Can you convert every line of the listing into a JSON list of strings, one string per line, skipping blank lines and leaving out the pictures?

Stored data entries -

- - -

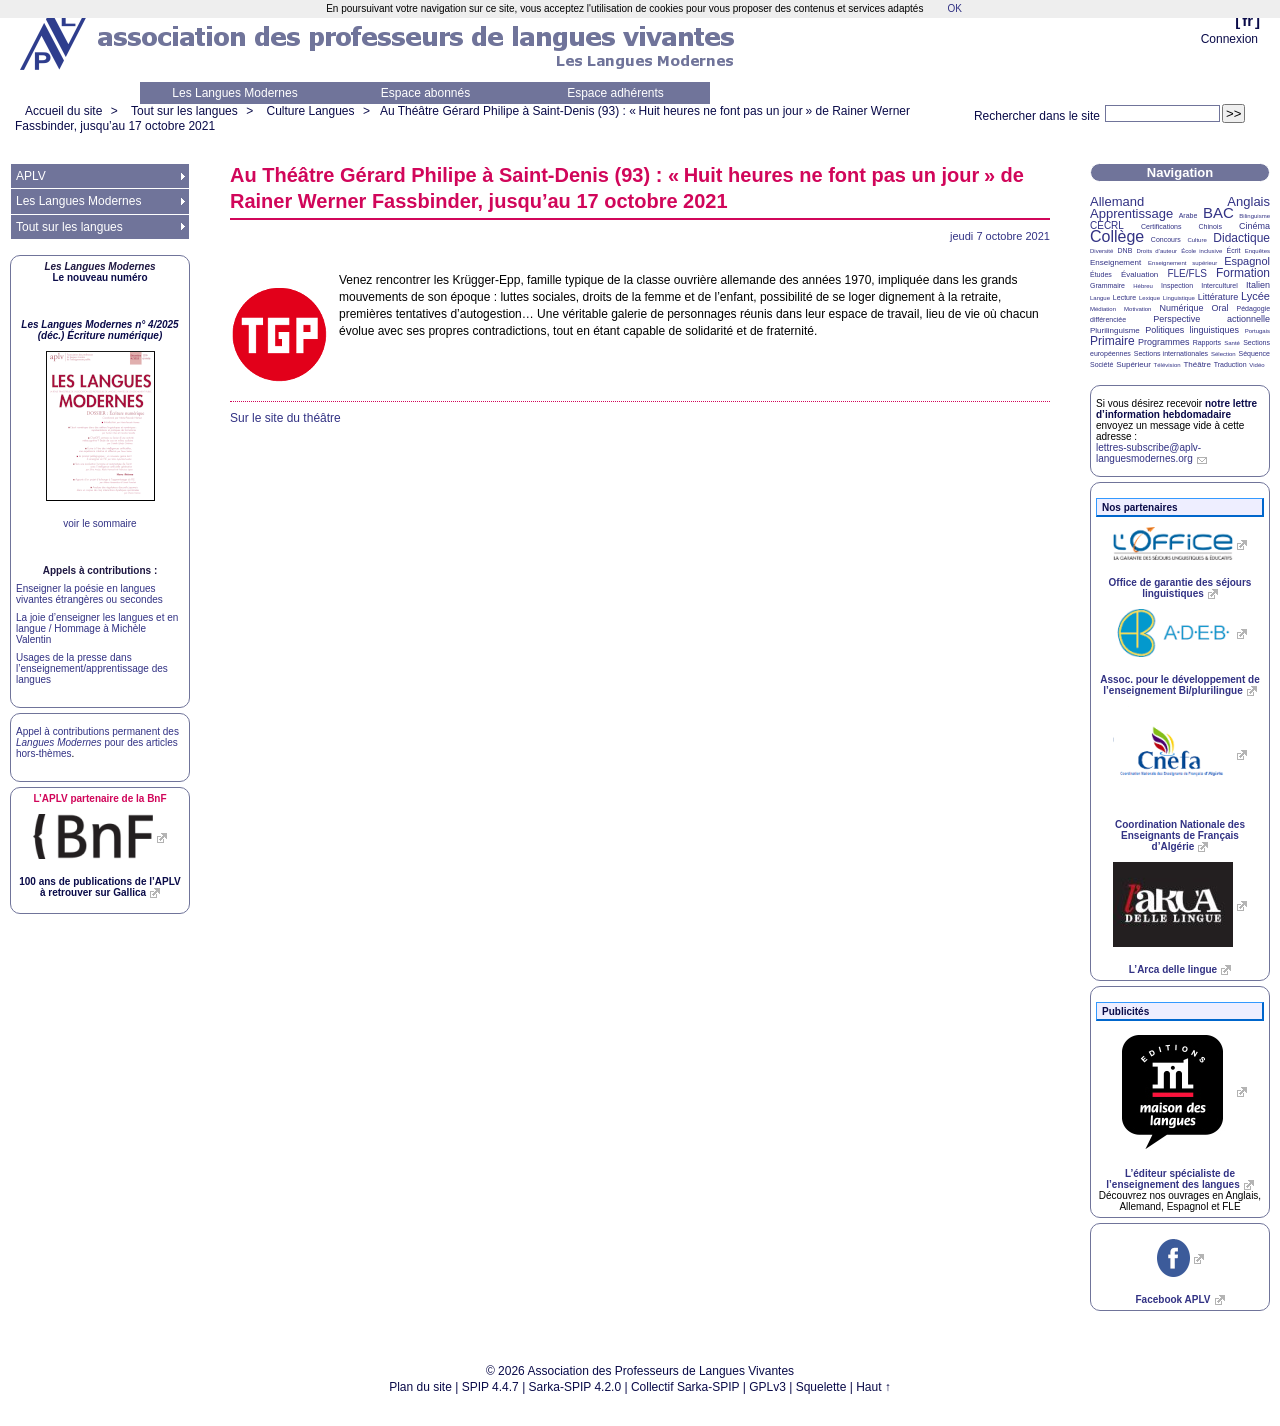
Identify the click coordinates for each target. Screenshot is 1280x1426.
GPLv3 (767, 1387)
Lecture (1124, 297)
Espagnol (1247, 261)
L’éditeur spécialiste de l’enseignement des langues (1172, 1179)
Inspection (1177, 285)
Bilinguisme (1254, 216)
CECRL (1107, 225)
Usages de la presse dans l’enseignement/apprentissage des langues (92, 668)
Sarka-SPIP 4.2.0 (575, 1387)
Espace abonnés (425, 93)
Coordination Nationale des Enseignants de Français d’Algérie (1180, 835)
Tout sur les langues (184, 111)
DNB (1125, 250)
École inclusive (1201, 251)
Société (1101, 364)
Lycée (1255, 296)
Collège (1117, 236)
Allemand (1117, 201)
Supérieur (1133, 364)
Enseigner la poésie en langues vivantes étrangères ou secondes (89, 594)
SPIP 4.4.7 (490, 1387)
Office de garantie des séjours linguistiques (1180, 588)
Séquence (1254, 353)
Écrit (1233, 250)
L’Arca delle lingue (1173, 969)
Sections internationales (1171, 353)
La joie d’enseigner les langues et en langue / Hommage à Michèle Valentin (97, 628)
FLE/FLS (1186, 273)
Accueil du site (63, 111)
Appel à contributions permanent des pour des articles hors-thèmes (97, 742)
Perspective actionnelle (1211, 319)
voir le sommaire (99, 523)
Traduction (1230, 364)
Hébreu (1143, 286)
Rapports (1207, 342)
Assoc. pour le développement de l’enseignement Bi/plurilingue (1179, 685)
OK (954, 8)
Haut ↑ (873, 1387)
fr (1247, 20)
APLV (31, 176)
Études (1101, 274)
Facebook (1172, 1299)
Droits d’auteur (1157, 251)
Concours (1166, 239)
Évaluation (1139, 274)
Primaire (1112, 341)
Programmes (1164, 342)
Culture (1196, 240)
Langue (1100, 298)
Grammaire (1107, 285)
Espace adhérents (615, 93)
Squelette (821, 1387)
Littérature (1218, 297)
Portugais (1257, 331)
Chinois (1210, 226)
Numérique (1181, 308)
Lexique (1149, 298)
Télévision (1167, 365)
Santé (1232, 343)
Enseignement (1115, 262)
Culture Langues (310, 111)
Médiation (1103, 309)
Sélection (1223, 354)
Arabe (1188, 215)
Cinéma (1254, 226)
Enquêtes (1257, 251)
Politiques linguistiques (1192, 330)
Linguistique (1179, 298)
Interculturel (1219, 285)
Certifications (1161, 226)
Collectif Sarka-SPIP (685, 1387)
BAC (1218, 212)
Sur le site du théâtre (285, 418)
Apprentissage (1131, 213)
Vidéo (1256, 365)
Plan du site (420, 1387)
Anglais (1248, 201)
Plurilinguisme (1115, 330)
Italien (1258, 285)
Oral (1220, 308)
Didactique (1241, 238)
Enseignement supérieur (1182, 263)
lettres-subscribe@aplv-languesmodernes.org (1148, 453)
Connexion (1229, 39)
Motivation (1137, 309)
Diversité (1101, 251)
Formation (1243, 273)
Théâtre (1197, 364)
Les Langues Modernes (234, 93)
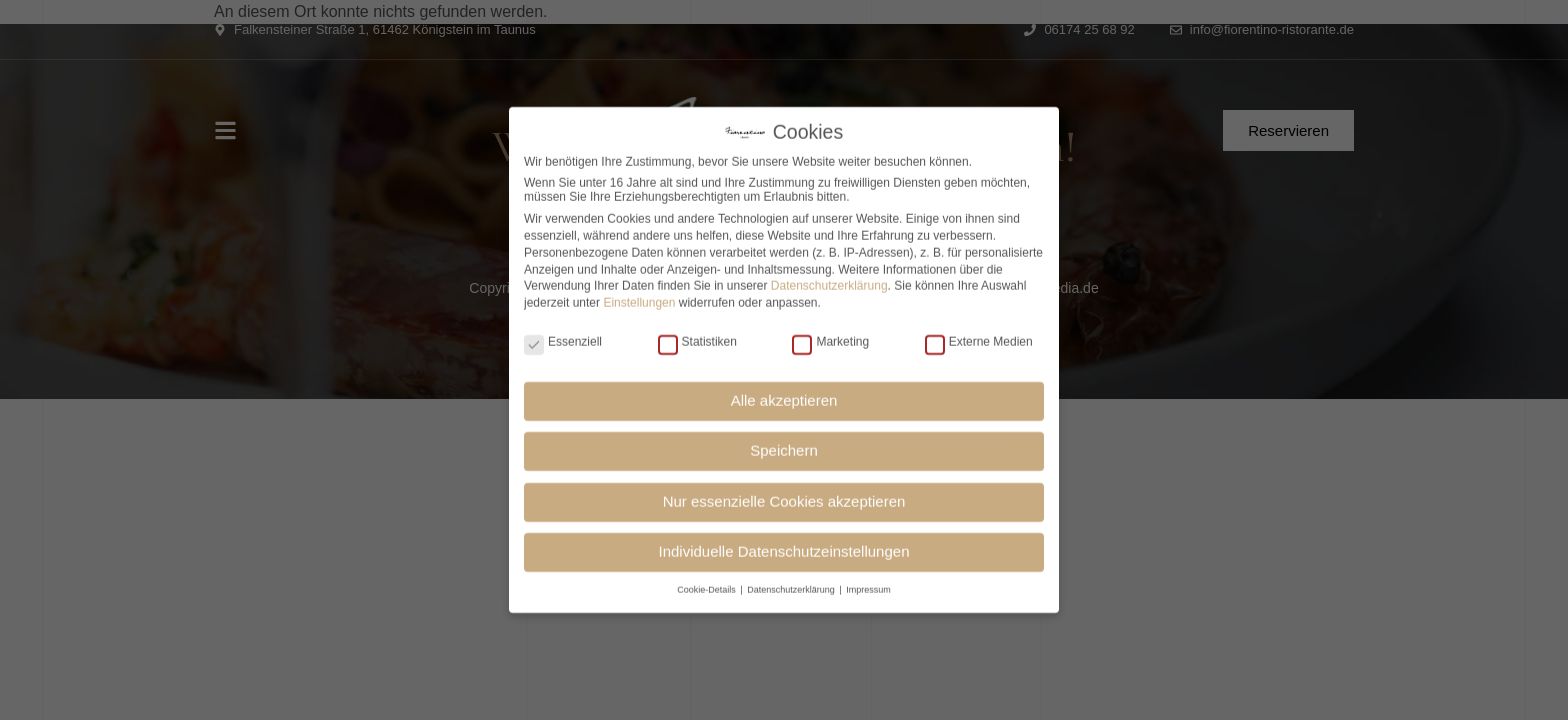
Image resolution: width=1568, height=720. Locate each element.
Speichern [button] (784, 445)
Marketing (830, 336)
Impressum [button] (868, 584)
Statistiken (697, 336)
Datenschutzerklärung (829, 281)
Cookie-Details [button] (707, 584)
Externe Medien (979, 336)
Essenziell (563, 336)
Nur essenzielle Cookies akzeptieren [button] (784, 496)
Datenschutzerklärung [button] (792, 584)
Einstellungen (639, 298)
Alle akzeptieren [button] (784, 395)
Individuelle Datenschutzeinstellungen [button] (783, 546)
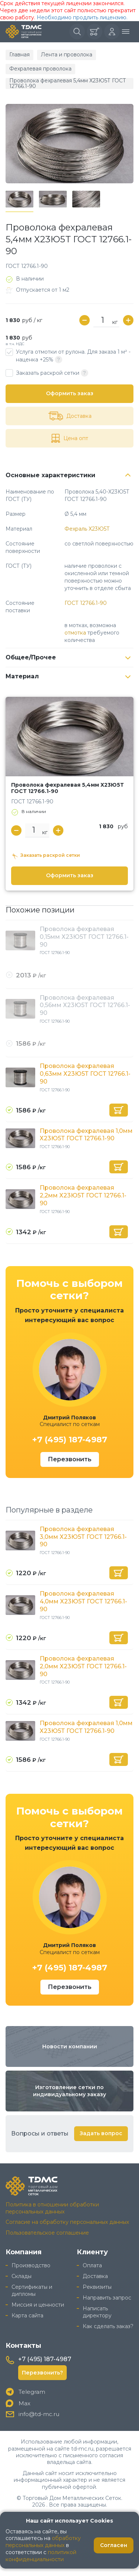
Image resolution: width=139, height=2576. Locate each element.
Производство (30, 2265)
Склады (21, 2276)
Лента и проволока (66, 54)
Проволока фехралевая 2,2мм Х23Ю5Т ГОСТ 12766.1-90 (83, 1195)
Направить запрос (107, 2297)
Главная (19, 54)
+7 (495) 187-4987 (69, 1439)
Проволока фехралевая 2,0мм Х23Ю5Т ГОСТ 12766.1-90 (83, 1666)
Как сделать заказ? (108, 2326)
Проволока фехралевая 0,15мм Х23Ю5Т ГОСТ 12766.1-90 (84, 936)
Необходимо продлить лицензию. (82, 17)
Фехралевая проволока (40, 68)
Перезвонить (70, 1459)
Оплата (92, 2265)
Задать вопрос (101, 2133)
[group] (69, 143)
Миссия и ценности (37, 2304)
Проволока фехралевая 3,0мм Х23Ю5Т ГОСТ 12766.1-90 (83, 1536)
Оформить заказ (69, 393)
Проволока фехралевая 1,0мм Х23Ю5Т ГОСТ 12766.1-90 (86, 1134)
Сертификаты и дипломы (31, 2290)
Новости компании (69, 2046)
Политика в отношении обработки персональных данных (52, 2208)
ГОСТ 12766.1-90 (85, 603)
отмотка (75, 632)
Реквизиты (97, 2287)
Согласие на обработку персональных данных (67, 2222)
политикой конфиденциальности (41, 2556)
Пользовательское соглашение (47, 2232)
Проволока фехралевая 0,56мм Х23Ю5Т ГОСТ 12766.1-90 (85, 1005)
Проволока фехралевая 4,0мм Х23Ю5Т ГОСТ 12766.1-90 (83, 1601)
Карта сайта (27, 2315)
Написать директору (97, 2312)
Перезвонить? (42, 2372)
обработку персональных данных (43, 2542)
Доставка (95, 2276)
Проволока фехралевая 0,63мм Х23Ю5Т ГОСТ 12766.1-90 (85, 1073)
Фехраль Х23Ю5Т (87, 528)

- - -

Full solution -
[
  "Identify the click coordinates for each target. Screenshot is 1280x1426.",
  "GPLv3 (767, 1387)",
  "Lecture (1124, 297)",
  "Espagnol (1247, 261)",
  "L’éditeur spécialiste de l’enseignement des langues (1172, 1179)",
  "Inspection (1177, 285)",
  "Bilinguisme (1254, 216)",
  "CECRL (1107, 225)",
  "Usages de la presse dans l’enseignement/apprentissage des langues (92, 668)",
  "Sarka-SPIP 4.2.0 (575, 1387)",
  "Espace abonnés (425, 93)",
  "Coordination Nationale des Enseignants de Français d’Algérie (1180, 835)",
  "Tout sur les langues (184, 111)",
  "DNB (1125, 250)",
  "École inclusive (1201, 251)",
  "Société (1101, 364)",
  "Lycée (1255, 296)",
  "Collège (1117, 236)",
  "Allemand (1117, 201)",
  "Supérieur (1133, 364)",
  "Enseigner la poésie en langues vivantes étrangères ou secondes (89, 594)",
  "SPIP 4.4.7 (490, 1387)",
  "Office de garantie des séjours linguistiques (1180, 588)",
  "Séquence (1254, 353)",
  "Écrit (1233, 250)",
  "L’Arca delle lingue (1173, 969)",
  "Sections internationales (1171, 353)",
  "La joie d’enseigner les langues et en langue / Hommage à Michèle Valentin (97, 628)",
  "FLE/FLS (1186, 273)",
  "Accueil du site (63, 111)",
  "Appel à contributions permanent des pour des articles hors-thèmes (97, 742)",
  "Perspective actionnelle (1211, 319)",
  "voir le sommaire (99, 523)",
  "Traduction (1230, 364)",
  "Hébreu (1143, 286)",
  "Rapports (1207, 342)",
  "Assoc. pour le développement de l’enseignement Bi/plurilingue (1179, 685)",
  "OK (954, 8)",
  "Haut ↑ (873, 1387)",
  "fr (1247, 20)",
  "APLV (31, 176)",
  "Études (1101, 274)",
  "Facebook (1172, 1299)",
  "Droits d’auteur (1157, 251)",
  "Concours (1166, 239)",
  "Évaluation (1139, 274)",
  "Primaire (1112, 341)",
  "Programmes (1164, 342)",
  "Culture (1196, 240)",
  "Langue (1100, 298)",
  "Grammaire (1107, 285)",
  "Espace adhérents (615, 93)",
  "Squelette (821, 1387)",
  "Littérature (1218, 297)",
  "Portugais (1257, 331)",
  "Chinois (1210, 226)",
  "Numérique (1181, 308)",
  "Lexique (1149, 298)",
  "Télévision (1167, 365)",
  "Santé (1232, 343)",
  "Enseignement (1115, 262)",
  "Culture Langues (310, 111)",
  "Médiation (1103, 309)",
  "Sélection (1223, 354)",
  "Arabe (1188, 215)",
  "Cinéma (1254, 226)",
  "Enquêtes (1257, 251)",
  "Politiques linguistiques (1192, 330)",
  "Linguistique (1179, 298)",
  "Interculturel (1219, 285)",
  "Certifications (1161, 226)",
  "Collectif Sarka-SPIP (685, 1387)",
  "BAC (1218, 212)",
  "Sur le site du théâtre (285, 418)",
  "Apprentissage (1131, 213)",
  "Vidéo (1256, 365)",
  "Plan du site (420, 1387)",
  "Anglais (1248, 201)",
  "Plurilinguisme (1115, 330)",
  "Italien (1258, 285)",
  "Oral (1220, 308)",
  "Didactique (1241, 238)",
  "Enseignement supérieur (1182, 263)",
  "lettres-subscribe@aplv-languesmodernes.org (1148, 453)",
  "Connexion (1229, 39)",
  "Motivation (1137, 309)",
  "Diversité (1101, 251)",
  "Formation (1243, 273)",
  "Théâtre (1197, 364)",
  "Les Langues Modernes (234, 93)",
  "Image resolution: width=1568, height=720. Locate each element.",
  "Speichern [button] (784, 445)",
  "Marketing (830, 336)",
  "Impressum [button] (868, 584)",
  "Statistiken (697, 336)",
  "Datenschutzerklärung (829, 281)",
  "Cookie-Details [button] (707, 584)",
  "Externe Medien (979, 336)",
  "Essenziell (563, 336)",
  "Nur essenzielle Cookies akzeptieren [button] (784, 496)",
  "Datenschutzerklärung [button] (792, 584)",
  "Einstellungen (639, 298)",
  "Alle akzeptieren [button] (784, 395)",
  "Individuelle Datenschutzeinstellungen [button] (783, 546)",
  "Image resolution: width=139, height=2576. Locate each element.",
  "Производство (30, 2265)",
  "Склады (21, 2276)",
  "Лента и проволока (66, 54)",
  "Проволока фехралевая 2,2мм Х23Ю5Т ГОСТ 12766.1-90 (83, 1195)",
  "Направить запрос (107, 2297)",
  "Главная (19, 54)",
  "+7 (495) 187-4987 (69, 1439)",
  "Проволока фехралевая 2,0мм Х23Ю5Т ГОСТ 12766.1-90 (83, 1666)",
  "Как сделать заказ? (108, 2326)",
  "Проволока фехралевая 0,15мм Х23Ю5Т ГОСТ 12766.1-90 (84, 936)",
  "Необходимо продлить лицензию. (82, 17)",
  "Фехралевая проволока (40, 68)",
  "Перезвонить (70, 1459)",
  "Оплата (92, 2265)",
  "Задать вопрос (101, 2133)",
  "[group] (69, 143)",
  "Миссия и ценности (37, 2304)",
  "Проволока фехралевая 3,0мм Х23Ю5Т ГОСТ 12766.1-90 (83, 1536)",
  "Оформить заказ (69, 393)",
  "Проволока фехралевая 1,0мм Х23Ю5Т ГОСТ 12766.1-90 (86, 1134)",
  "Сертификаты и дипломы (31, 2290)",
  "Новости компании (69, 2046)",
  "Политика в отношении обработки персональных данных (52, 2208)",
  "ГОСТ 12766.1-90 (85, 603)",
  "отмотка (75, 632)",
  "Реквизиты (97, 2287)",
  "Согласие на обработку персональных данных (67, 2222)",
  "политикой конфиденциальности (41, 2556)",
  "Пользовательское соглашение (47, 2232)",
  "Проволока фехралевая 0,56мм Х23Ю5Т ГОСТ 12766.1-90 (85, 1005)",
  "Проволока фехралевая 4,0мм Х23Ю5Т ГОСТ 12766.1-90 (83, 1601)",
  "Карта сайта (27, 2315)",
  "Написать директору (97, 2312)",
  "Перезвонить? (42, 2372)",
  "обработку персональных данных (43, 2542)",
  "Доставка (95, 2276)",
  "Проволока фехралевая 0,63мм Х23Ю5Т ГОСТ 12766.1-90 (85, 1073)",
  "Фехраль Х23Ю5Т (87, 528)"
]